Is it time for the Buckley Rule to go the way of geocentricism, spontaneous generation and alchemy?
In 1967, William F. Buckley originated his eponymous rule encouraging the nomination of the most right-leaning viable candidate, in the context of the 1968 presidential election. Remarking that there was “no sense in running Mona Lisa in a beauty contest,” Buckley believed that Richard Nixon was the strongest GOP candidate. And we all know how the Nixon presidency worked out for the Republican Party.
Buckley had previously violated his own rule in 1965 when he ran against a liberal Republican for mayor of New York and lost. Buckley expected to lose, but he succeeded in taking votes away from the liberal Republican candidate. Asked what he would do if he won, Buckley famously responded, “demand a recount.”
Charles Krauthammer used Buckley’s Rule to bludgeon conservatives like Sarah Palin and Senator Jim DeMint who endorsed Christine O’Donnell over Mike Castle for the Republican nomination for Delaware’s U.S. Senate seat in 2010. “The very people who have most alerted the country to the perils of President Obama’s social democratic agenda may have just made it impossible for Republicans to retake the Senate and definitively stop that agenda,” Krauthammer argued.
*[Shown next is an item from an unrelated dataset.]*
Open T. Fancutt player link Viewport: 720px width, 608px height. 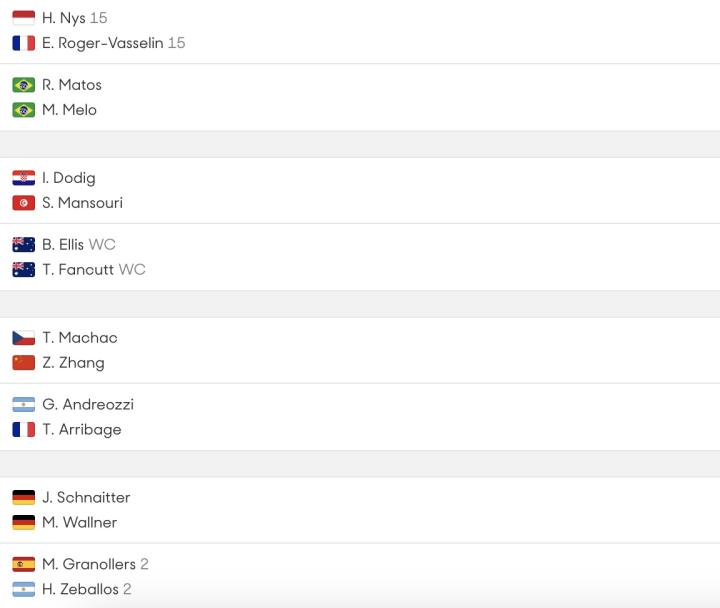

While Krauthammer rightly feared that Republicans would not take control of the Senate in 2010, his assertion that: “You don’t stop the [Obama] agenda by nominating an O’Donnell in Delaware and turning a Senate seat from safe Republican to safe Democratic” turned out to be incorrect.
With the benefit of hindsight, we can now say that O’Donnell’s defeat has not prevented Republicans from slowing down the Obama agenda. Despite the Republicans’ failure to retake the Senate, they have put a roadblock in the way of Obama’s quest to remake America into a European-style socialist state.
His public negative assessment of O’Donnell also added to the likelihood that O’Donnell would not be elected.
In politics, predictions seem to be wrong more often than correct. Gerald Ford, quoted by Time magazine in March 1980, was sure that Reagan could not beat Jimmy Carter.
In 2010, Rush Limbaugh offered his own riff on the Buckley Rule: “In an election year when voters are fed up with liberalism and socialism, when voters are clearly frightened of where the hell the country is headed, vote for the most conservative Republican in the primary, period.”
As Limbaugh notes, conservative principles are important. Republicans who lean left can end up doing more damage to the country and to the Republican platform than liberal Democrats who beat conservative Republicans. If the liberal Democrats enact liberal policies, conservative Republicans who challenge them in future races can illustrate the consequences of their policies.
If liberal Republicans enact liberal policies, Republicans have a harder time distinguishing their political principles and policies from those of liberal Democrats.
Would the casual observer think that American voters are less fed up with liberalism and socialism and less afraid of where the country is headed in 2011?
The main problem with the Buckley Rule is the same problem that plagues conservatives in debates with liberals who claim conservatives are not realists, such as the debate over the best way to handle communism and the cold war.
Liberals advanced the realist position of accepting Soviet communism as an ever-present feature of world politics and started with that premise in all foreign policy formulations.
Conservatives start with the position of hope and optimism. People are not mules. They are rational beings, and they can respond to reason and evidence.
Conservatives think change is possible. Not ethereal change and hope, but actual concrete steps toward a better day, or as Reagan’s presidential campaign ad stated, “It’s morning again in America.”
The Buckley Rule contradicts this fundamental tenet of conservatism, and even Buckley did not live by his own rule.
If the American voters aren’t ready for conservative political ideas and solutions now when the consequences of Obama’s liberal policies are plain to see, then they might as well pack the whole effort up and go home to cling to their guns and religion.
In any contest, some battles are lost before the war is won.
In the current presidential race, Republicans should nominate the most conservative candidate. A true conservative can speak clearly against the failed policies of Obama. A solid conservative can hold out hope that morning will again come to America.
Rather than fretting about a conservative candidate’s electability, Republicans should stick to their message of limited government, self-reliance, community and faith-based social support and a strong national defense. Success will follow a conservative candidate who is true to these principles.